Premessa

Era una notte buia e tempestosa…

Ma no, non lo era affatto.

Era, invece, un assolato pomeriggio romano, quando ho ricevuto una telefonata. Non una telefonata qualsiasi, ma una telefonata che mi ha riportato indietro nel tempo, e più precisamente al 1984, anno di uscita del film tratto dal mio libro di esordio Così parlò Bellavista.

A chiamarmi, infatti, era Alessandro Siani. Voleva fissare un incontro per parlarmi di un’idea che gli era venuta rivedendo il mio film.

«Alessandro» risposi subito, «ti ringrazio, ma sono troppo vecchio per un remake.»

«No Lucià, ma cosa hai capito» si affrettò subito lui. «Io non voglio girare un remake, io voglio portare “Bellavista” a teatro.»

Se un attore e regista di successo, per di più napoletano, vi avesse chiesto di portare a teatro l’opera che ha dato inizio alla vostra carriera di scrittore, voi cosa avreste risposto?

Di sicuro come me.

«Uggesù che bella idea! Facciamo così, raggiungimi a Roma e ne parliamo.»

Qualcuno si chiederà: va bene, ma cosa c’entra la trasposizione teatrale di “Bellavista” con questo libro?

C’entra, e ora vi spiego il perché.

Io e Alessandro ci siamo visti per la prima volta nel mio studio. Conoscevo l’artista, ma non l’uomo. Abbiamo parlato di Napoli, di com’è cambiata, di Così parlò Bellavista, di Benvenuti al Sud e di tanto altro.

Poi, a un certo punto, spinti dal desiderio di un buon caffè, abbiamo deciso di uscire e continuare la nostra chiacchierata seduti ai tavolini del bar sotto casa mia.

Ed è stato proprio lì che, tra un’idea e l’altra, siamo stati travolti dall’allegria di una scolaresca napoletana in gita a Roma e, per così dire, da un’antica rivalità, quella tra napoletani e milanesi, incarnata da due simpatici ragazzini: Alfonsino e Pierfederico.

E vi dirò di più.
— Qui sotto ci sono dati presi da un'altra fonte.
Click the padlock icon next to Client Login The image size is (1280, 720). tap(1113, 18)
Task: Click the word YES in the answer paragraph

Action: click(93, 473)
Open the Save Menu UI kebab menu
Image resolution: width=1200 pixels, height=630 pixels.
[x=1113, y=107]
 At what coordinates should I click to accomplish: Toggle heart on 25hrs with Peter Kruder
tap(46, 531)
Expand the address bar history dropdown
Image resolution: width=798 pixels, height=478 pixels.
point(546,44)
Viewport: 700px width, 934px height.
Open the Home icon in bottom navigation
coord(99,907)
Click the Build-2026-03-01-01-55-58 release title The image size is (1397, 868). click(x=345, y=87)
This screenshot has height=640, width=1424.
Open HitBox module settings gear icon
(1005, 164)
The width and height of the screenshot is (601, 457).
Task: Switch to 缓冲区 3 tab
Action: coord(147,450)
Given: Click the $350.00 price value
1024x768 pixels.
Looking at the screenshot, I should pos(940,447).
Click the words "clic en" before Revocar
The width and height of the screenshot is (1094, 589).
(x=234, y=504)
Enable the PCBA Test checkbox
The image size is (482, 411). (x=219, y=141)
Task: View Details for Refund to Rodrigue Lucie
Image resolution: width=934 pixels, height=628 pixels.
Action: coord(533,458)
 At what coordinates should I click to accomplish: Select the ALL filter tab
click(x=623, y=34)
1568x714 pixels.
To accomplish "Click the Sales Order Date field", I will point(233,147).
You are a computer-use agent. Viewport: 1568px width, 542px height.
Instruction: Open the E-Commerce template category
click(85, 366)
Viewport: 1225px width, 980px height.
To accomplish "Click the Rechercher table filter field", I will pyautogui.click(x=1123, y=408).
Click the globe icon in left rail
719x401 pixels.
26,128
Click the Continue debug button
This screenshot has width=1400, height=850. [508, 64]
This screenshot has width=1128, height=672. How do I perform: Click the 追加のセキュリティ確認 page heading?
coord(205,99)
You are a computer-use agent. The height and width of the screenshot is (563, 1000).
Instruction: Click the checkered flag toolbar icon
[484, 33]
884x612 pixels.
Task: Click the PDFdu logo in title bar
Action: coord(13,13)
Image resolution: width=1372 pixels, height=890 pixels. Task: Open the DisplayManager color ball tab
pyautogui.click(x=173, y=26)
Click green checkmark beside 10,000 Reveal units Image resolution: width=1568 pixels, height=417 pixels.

Per non correre il rischio di perdere qualcuna delle idee emerse dalla nostra chiacchierata, Alessandro ha pensato di registrarla. Abbiamo quindi deciso di trascrivere il contenuto di questo incontro di lavoro, lasciando ad Alfonsino l’onere di raccontarlo, e dare vita a questo libro.

Il lettore ci perdonerà, ma non tutto ciò che abbiamo scritto è realmente accaduto. Rileggo le numerose e-mail che ci siamo scambiati e non riesco a capire se è nato prima l’uovo o la gallina o, come direbbe Alessandro, se è nata prima ’a marenn’ o il muratore. A un certo punto mi sono anche chiesto: ma questa scolaresca l’abbiamo davvero incontrata o è solo frutto della nostra immaginazione? E quali parti del libro ho scritto io e quali Alessandro? Detto tra noi, è proprio questo il bello della scrittura… tutto diventa possibile.